— BEGIN Data lines —

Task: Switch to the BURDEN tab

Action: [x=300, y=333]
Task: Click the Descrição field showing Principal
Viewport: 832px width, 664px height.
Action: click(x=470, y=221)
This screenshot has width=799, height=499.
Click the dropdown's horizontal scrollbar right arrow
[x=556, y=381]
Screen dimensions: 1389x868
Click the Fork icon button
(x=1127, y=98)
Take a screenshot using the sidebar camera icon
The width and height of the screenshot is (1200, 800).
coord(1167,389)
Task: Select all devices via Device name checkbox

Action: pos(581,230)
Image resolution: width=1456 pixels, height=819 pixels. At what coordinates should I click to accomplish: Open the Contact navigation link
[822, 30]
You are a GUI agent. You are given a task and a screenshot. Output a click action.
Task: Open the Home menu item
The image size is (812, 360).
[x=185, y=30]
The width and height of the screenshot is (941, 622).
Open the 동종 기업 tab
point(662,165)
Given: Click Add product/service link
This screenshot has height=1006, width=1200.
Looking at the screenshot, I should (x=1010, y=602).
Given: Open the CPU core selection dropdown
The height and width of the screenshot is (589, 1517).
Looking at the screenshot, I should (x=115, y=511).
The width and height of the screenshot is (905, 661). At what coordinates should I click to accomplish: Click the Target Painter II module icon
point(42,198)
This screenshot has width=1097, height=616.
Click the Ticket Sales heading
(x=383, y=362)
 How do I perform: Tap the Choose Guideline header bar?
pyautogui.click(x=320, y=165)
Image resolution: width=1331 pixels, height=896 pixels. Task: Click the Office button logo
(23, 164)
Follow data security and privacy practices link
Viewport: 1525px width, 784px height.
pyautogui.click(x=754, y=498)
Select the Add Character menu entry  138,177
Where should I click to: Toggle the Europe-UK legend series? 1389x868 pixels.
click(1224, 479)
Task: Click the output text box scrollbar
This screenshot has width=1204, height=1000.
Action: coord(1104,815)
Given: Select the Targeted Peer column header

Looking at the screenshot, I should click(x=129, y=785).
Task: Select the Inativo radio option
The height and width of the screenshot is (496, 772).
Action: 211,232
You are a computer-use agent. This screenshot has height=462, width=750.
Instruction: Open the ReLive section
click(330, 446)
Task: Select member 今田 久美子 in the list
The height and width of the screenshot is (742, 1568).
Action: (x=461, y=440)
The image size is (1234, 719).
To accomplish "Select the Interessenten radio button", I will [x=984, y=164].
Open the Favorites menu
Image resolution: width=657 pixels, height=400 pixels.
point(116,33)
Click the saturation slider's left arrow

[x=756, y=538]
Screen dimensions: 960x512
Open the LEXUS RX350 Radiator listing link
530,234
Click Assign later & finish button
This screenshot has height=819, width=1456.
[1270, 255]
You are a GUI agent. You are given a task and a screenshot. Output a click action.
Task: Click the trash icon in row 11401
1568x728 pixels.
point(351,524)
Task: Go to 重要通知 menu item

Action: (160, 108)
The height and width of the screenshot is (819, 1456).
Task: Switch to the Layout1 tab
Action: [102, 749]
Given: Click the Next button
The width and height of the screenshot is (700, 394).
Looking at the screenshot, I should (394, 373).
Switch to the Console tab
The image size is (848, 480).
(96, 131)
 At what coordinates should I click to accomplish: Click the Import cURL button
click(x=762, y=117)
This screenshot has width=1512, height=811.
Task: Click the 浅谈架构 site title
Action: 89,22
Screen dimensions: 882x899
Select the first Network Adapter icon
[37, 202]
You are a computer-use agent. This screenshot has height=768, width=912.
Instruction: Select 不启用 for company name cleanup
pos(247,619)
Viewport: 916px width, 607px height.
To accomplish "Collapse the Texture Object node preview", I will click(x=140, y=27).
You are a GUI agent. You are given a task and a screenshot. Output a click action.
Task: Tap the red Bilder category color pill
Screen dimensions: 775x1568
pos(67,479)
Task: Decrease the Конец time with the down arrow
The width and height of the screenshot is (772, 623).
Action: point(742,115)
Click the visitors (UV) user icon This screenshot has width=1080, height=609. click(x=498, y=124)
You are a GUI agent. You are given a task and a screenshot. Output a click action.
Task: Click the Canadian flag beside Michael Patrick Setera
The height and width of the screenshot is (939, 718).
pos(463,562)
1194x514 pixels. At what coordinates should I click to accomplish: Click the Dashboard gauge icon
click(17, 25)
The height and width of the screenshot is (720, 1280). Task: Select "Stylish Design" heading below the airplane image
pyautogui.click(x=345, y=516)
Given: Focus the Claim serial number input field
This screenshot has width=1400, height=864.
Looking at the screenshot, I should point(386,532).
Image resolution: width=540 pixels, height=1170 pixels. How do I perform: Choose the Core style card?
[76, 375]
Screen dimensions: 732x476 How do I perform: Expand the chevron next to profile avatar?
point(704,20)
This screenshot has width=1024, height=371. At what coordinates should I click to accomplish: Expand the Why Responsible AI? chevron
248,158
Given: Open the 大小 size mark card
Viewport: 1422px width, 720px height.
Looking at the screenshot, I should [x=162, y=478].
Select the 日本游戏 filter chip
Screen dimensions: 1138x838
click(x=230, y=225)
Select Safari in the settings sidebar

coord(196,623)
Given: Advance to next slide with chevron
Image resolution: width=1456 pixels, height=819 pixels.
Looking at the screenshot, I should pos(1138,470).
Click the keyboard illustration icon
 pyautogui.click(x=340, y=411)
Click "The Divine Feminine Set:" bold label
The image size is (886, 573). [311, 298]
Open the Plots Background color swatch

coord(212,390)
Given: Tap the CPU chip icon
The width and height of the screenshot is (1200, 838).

— END Data lines —

• _Short exercise_
Copy every one of the records above line for line, with no changes.

• _Problem solution_
Task: Switch to the BURDEN tab

Action: [x=300, y=333]
Task: Click the Descrição field showing Principal
Viewport: 832px width, 664px height.
Action: click(x=470, y=221)
This screenshot has width=799, height=499.
Click the dropdown's horizontal scrollbar right arrow
[x=556, y=381]
Screen dimensions: 1389x868
Click the Fork icon button
(x=1127, y=98)
Take a screenshot using the sidebar camera icon
The width and height of the screenshot is (1200, 800).
coord(1167,389)
Task: Select all devices via Device name checkbox

Action: pos(581,230)
Image resolution: width=1456 pixels, height=819 pixels. At what coordinates should I click to accomplish: Open the Contact navigation link
[822, 30]
You are a GUI agent. You are given a task and a screenshot. Output a click action.
Task: Open the Home menu item
The image size is (812, 360).
[x=185, y=30]
The width and height of the screenshot is (941, 622).
Open the 동종 기업 tab
point(662,165)
Given: Click Add product/service link
This screenshot has height=1006, width=1200.
Looking at the screenshot, I should (x=1010, y=602).
Given: Open the CPU core selection dropdown
The height and width of the screenshot is (589, 1517).
Looking at the screenshot, I should (x=115, y=511).
The width and height of the screenshot is (905, 661). At what coordinates should I click to accomplish: Click the Target Painter II module icon
point(42,198)
This screenshot has width=1097, height=616.
Click the Ticket Sales heading
(x=383, y=362)
 How do I perform: Tap the Choose Guideline header bar?
pyautogui.click(x=320, y=165)
Image resolution: width=1331 pixels, height=896 pixels. Task: Click the Office button logo
(23, 164)
Follow data security and privacy practices link
Viewport: 1525px width, 784px height.
pyautogui.click(x=754, y=498)
Select the Add Character menu entry  138,177
Where should I click to: Toggle the Europe-UK legend series? 1389x868 pixels.
click(1224, 479)
Task: Click the output text box scrollbar
This screenshot has width=1204, height=1000.
Action: coord(1104,815)
Given: Select the Targeted Peer column header

Looking at the screenshot, I should click(x=129, y=785).
Task: Select the Inativo radio option
The height and width of the screenshot is (496, 772).
Action: 211,232
You are a computer-use agent. This screenshot has height=462, width=750.
Instruction: Open the ReLive section
click(330, 446)
Task: Select member 今田 久美子 in the list
The height and width of the screenshot is (742, 1568).
Action: (x=461, y=440)
The image size is (1234, 719).
To accomplish "Select the Interessenten radio button", I will [x=984, y=164].
Open the Favorites menu
Image resolution: width=657 pixels, height=400 pixels.
point(116,33)
Click the saturation slider's left arrow

[x=756, y=538]
Screen dimensions: 960x512
Open the LEXUS RX350 Radiator listing link
530,234
Click Assign later & finish button
This screenshot has height=819, width=1456.
[1270, 255]
You are a GUI agent. You are given a task and a screenshot. Output a click action.
Task: Click the trash icon in row 11401
1568x728 pixels.
point(351,524)
Task: Go to 重要通知 menu item

Action: (160, 108)
The height and width of the screenshot is (819, 1456).
Task: Switch to the Layout1 tab
Action: [102, 749]
Given: Click the Next button
The width and height of the screenshot is (700, 394).
Looking at the screenshot, I should (394, 373).
Switch to the Console tab
The image size is (848, 480).
(96, 131)
 At what coordinates should I click to accomplish: Click the Import cURL button
click(x=762, y=117)
This screenshot has width=1512, height=811.
Task: Click the 浅谈架构 site title
Action: 89,22
Screen dimensions: 882x899
Select the first Network Adapter icon
[37, 202]
You are a computer-use agent. This screenshot has height=768, width=912.
Instruction: Select 不启用 for company name cleanup
pos(247,619)
Viewport: 916px width, 607px height.
To accomplish "Collapse the Texture Object node preview", I will click(x=140, y=27).
You are a GUI agent. You are given a task and a screenshot. Output a click action.
Task: Tap the red Bilder category color pill
Screen dimensions: 775x1568
pos(67,479)
Task: Decrease the Конец time with the down arrow
The width and height of the screenshot is (772, 623).
Action: point(742,115)
Click the visitors (UV) user icon This screenshot has width=1080, height=609. click(x=498, y=124)
You are a GUI agent. You are given a task and a screenshot. Output a click action.
Task: Click the Canadian flag beside Michael Patrick Setera
The height and width of the screenshot is (939, 718).
pos(463,562)
1194x514 pixels. At what coordinates should I click to accomplish: Click the Dashboard gauge icon
click(17, 25)
The height and width of the screenshot is (720, 1280). Task: Select "Stylish Design" heading below the airplane image
pyautogui.click(x=345, y=516)
Given: Focus the Claim serial number input field
This screenshot has width=1400, height=864.
Looking at the screenshot, I should point(386,532).
Image resolution: width=540 pixels, height=1170 pixels. How do I perform: Choose the Core style card?
[76, 375]
Screen dimensions: 732x476 How do I perform: Expand the chevron next to profile avatar?
point(704,20)
This screenshot has width=1024, height=371. At what coordinates should I click to accomplish: Expand the Why Responsible AI? chevron
248,158
Given: Open the 大小 size mark card
Viewport: 1422px width, 720px height.
Looking at the screenshot, I should [x=162, y=478].
Select the 日本游戏 filter chip
Screen dimensions: 1138x838
click(x=230, y=225)
Select Safari in the settings sidebar

coord(196,623)
Given: Advance to next slide with chevron
Image resolution: width=1456 pixels, height=819 pixels.
Looking at the screenshot, I should pos(1138,470).
Click the keyboard illustration icon
 pyautogui.click(x=340, y=411)
Click "The Divine Feminine Set:" bold label
The image size is (886, 573). [311, 298]
Open the Plots Background color swatch

coord(212,390)
Given: Tap the CPU chip icon
The width and height of the screenshot is (1200, 838).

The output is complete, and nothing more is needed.